WHAT TO WORK ON: From the line bearing "Hypard Trading Corp. (151, 583)" down to the final line of the records below, give every line again exactly and add nothing.

INPUT:
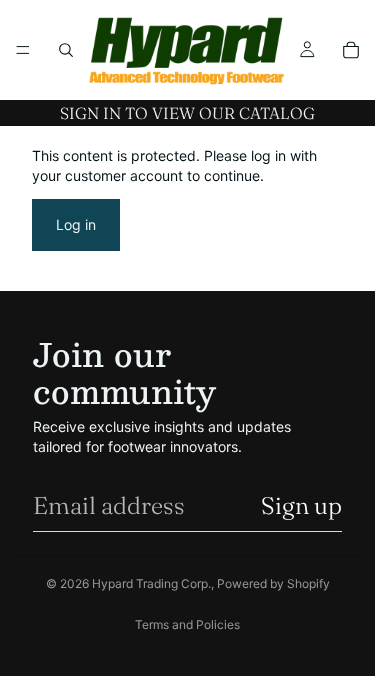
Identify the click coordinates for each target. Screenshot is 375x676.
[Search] (66, 50)
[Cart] (351, 50)
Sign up (301, 505)
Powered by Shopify (273, 583)
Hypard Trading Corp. (151, 583)
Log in (76, 224)
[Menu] (23, 50)
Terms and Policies (187, 624)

FINAL ANSWER:
Hypard Trading Corp. (151, 583)
Log in (76, 224)
[Menu] (23, 50)
Terms and Policies (187, 624)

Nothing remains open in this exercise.